Cam Newton

New England Patriots quarterback Cam Newton, center, celebrates his rushing touchdown with teammates in the second half of a game against the Ravens on Nov. 15 in Foxborough, Massachusetts. AP photo

If you’re like me, you watched the New England Patriots play the Arizona Cardinals on Sunday and you found yourself throwing your hands up at every defensive holding call in the red zone. Or every run to the outside that was blown up for a loss. Or every Cam Newton pass that sailed through the air with the flight pattern of a deaf bat.

And then you saw Nick Folk’s kick sail through the uprights, the clock at all zeroes, and you wondered “Now how the heck did they pull that off?”

Welcome to Patriots football in 2020, where the home team is endlessly frustrating, talent deficient, maddeningly inconsistent — and a whole lot of fun to watch.

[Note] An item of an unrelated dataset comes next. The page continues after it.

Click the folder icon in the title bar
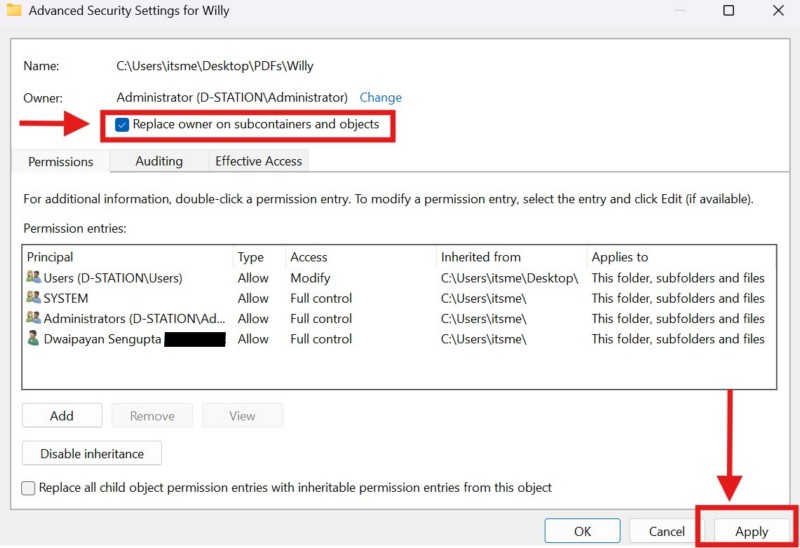 (14, 11)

Fun, in this case, doesn’t mean good or efficient. The Patriots have holes so big even Sony Michel could run through them. They have precious few linebackers. The ones they have are slow. N’Keal Harry plays receiver the way Hanley Ramirez played left field. Newton throws the ball like it weighs 12 pounds. There’s a punchline for every position.

But it’s fun in that it’s compelling, in the way that so many of the games and so many of the seasons with Tom Brady and his premier receiving corps weren’t. Those teams were impressive, and awe-inspiring. They played football at an astonishingly high level of ability and consistency. And when those teams and players were at their highest points — think Randy Moss in 2007, Brady in ’07 and 2010, Rob Gronkowski in 2011 and ’14 — the spectacle was dazzling.

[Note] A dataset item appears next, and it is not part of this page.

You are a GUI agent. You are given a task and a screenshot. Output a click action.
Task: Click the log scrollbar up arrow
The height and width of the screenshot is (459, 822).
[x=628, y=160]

But were those seasons compelling? Was it fun to watch the Patriots beat the Bills, the Dolphins, the Jets or the dregs of the league outside the AFC East by 30 points? You knew you were seeing something special, you knew you were fortunate to witness it, you tried your best to soak it in, knowing those days would never come around. But you also found yourself looking at your phone late in the third or chatting with someone else in the living room with the Patriots driving to make it 42-17.


Because those standards got so high, and fans inevitably were spoiled, that the years where things didn’t go according to plan were miserable slogs. Take 2009 and 2019. The Patriots won the AFC East and hosted Wild Card games those seasons. And fans both times couldn’t wait for the year to end. Even 2011, which wound up a dropped pass away from another Super Bowl title, had fans complaining about a subpar defense more than they were celebrating a winning team.

This? This is a flashback to 2001. The Patriots might not make the playoffs. They probably won’t. But they could, and each week either is a shot of adrenaline or a sledgehammer to those hopes. That’s how the ’01 season went. It’s now heralded as the start of one of the NFL’s greatest dynasties, but there were no thoughts that something long-term was brewing that season. The Patriots that fall were a team that got off to a bad start, started to win despite their flaws, and entered the playoff conversation. Sound familiar?

Fans didn’t wonder after a victory how they felt about Super Bowl chances. All that mattered was getting in. It’s been a while since that’s been that’s been the thinking here.

That’s not to say this season has been easy. Far from it. The Patriots have had some ugly losses this season. They sleepwalked through their first two games after their COVID stretch. Their offense has sputtered far more often than it’s clicked. The defense has let some fairly routine running backs look like Emmitt Smith.


New England Patriots head coach Bill Belichick watches from the sideline in the first half of a game against the San Francisco 49ers on Oct. 2, in Foxborough, Massachusetts. AP photo

And in Newton, they have a quarterback who is doing a dead-on Tim Tebow impression. The Broncos in 2011 won a game in which Tebow went 6-of-22 for 60 yards. The Patriots just won one in which Newton went 9-of-18 for 84. The only difference is Cam is right-handed.



This Patriots team also turns it on for the best opponents. New England pulled off two upsets against Baltimore and Arizona, and almost got two more against Buffalo and Seattle. The Patriots have a real find in hard-charging running back Damien Harris, a ballhawk in J.C. Jackson, and receivers in Damiere Byrd and Jakobi Meyers who get the absolute most out of ordinary skill sets. Even Newton, for all his limitations, has continued to be an enthusiastic leader in a season that won’t earn him much of a contract next year, a welcome change from Brady’s sulk show last year.

This is a team that needs to take advantage of every opportunity that comes its way. New England can’t commit turnovers, can’t miss tackles, can’t so much as make a penalty on offense, or the whole thing can come crashing down.

This year, someone else is the Patriots as we’ve come to know them. The Patriots as they are now are the team that needs everything to go right, needs to get some breaks, and…yeah, maybe, they could have a shot.

And sometimes this year, it’s happened. The Patriots are 5-6. With a little luck, they might make the playoffs.

It’s been a while since that was a good thing.